29.Since the gel will expand by about 1.5× during digestion, choose a suitably large container (e.g., petri dish) for the digestion. Also, use a separate container for each sample to avoid sample mix-up. Place the cell culture substrate with the gel in the container and fill it with digestion buffer of volume at least 10-fold excess of that of the gel (Fig. 2E). Immerse the gel in digestion buffer for at least 2 to 3 hr until it naturally peels off from the sample coverslip (Fig. 2F). If a removable-chamber cover glass is used, use a diamond scribe to separate each sample and its corresponding piece of the cover glass, by carefully scribing the cover glass and breaking each piece of glass off bearing its piece of gel. Place each piece of cover glass with the gel in a container and immerse in the digestion buffer as described above. A Nunc 4-well rectangular plate, for example, is convenient to contain several pieces of cover glass for digestion.
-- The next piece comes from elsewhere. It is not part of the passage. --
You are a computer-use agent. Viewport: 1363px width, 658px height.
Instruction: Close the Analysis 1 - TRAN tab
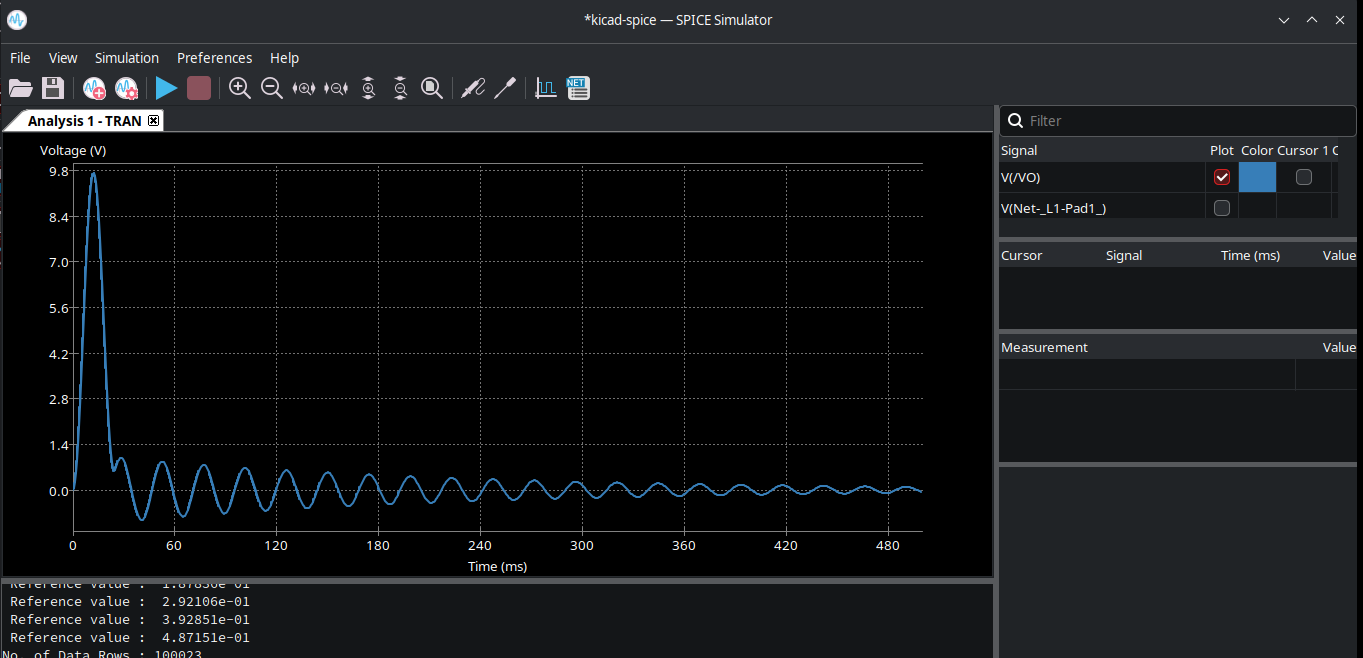[153, 120]
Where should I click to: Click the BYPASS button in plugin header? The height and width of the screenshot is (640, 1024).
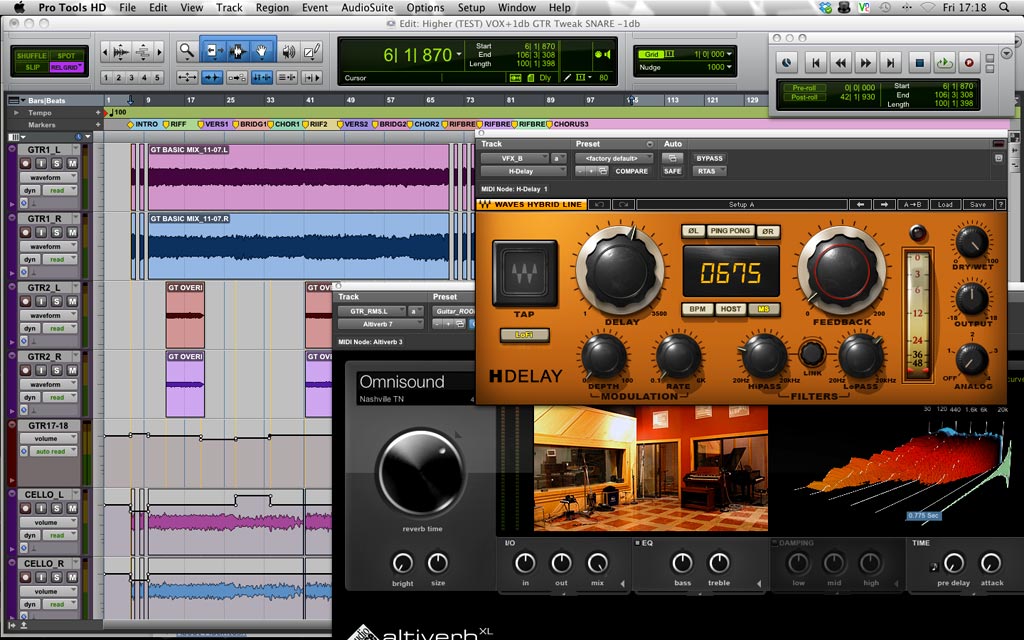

The detached cell substrate can be removed using forceps, to leave only the cell-containing gel in the digestion buffer.

30.Leave the gel immersed in the digestion buffer overnight at room temperature in the dark.

Storage and expansion

31.If not done previously, remove the now-detached cell substrate (e.g., coverslip) from the digestion container carefully using forceps without disturbing the sample gel. Remove the digestion buffer and add PBS, and store the gel at 4°C in the dark if storage for later imaging is desired.

32.If the gel needs to be transferred to another container (e.g., a larger container for trimming, or the sample holder for imaging), you can use a paintbrush of suitable size to pick up and move the gel. To avoid gel dehydration, add some PBS to the container.

33.Before expanding the sample, we recommend trimming the gel to the minimum size necessary. You can use a dissection microscope or a low-magnification wide-field microscope to locate the region of interest. To minimize sample movement, most of the surrounding liquid can be temporarily removed during trimming. Under the microscope, use a razor blade to cut and remove gel outside of the region of interest. We advise trimming the gel into an asymmetric shape to easily deduce the orientation. Make sure to trim the gel down to a reasonable size for handling and imaging, as the expansion will introduce an additional 2 to 2.5× (to a total of about 4.5×) linear increase in size. Transfer the gel with the regions of interest to a container (e.g., a petri dish of suitable size for expansion, or the sample holder for imaging) that is large enough to contain the expanded gel.

34.Fill the container and immerse the gel in water and wait for 20 min. Exchange the water and wait for another 20 min. Redo the exchange one more time (20 min in fresh water, three times in total).

35.If you need to transfer the expanded gel to a new container, it needs to be handled with care, as it is somewhat delicate in the expanded state. First remove most of the surrounding water and then use a brush to move the gel onto a clean glass coverslip placed in the same container. Next, gently lift the coverslip (with the gel on top) out of the container with forceps. The gel can be transferred by slowly brushing it off the coverslip to the new container. This method can be also used to flip the gel by inverting the coverslip bearing the gel, in case the gel is facing in the wrong direction.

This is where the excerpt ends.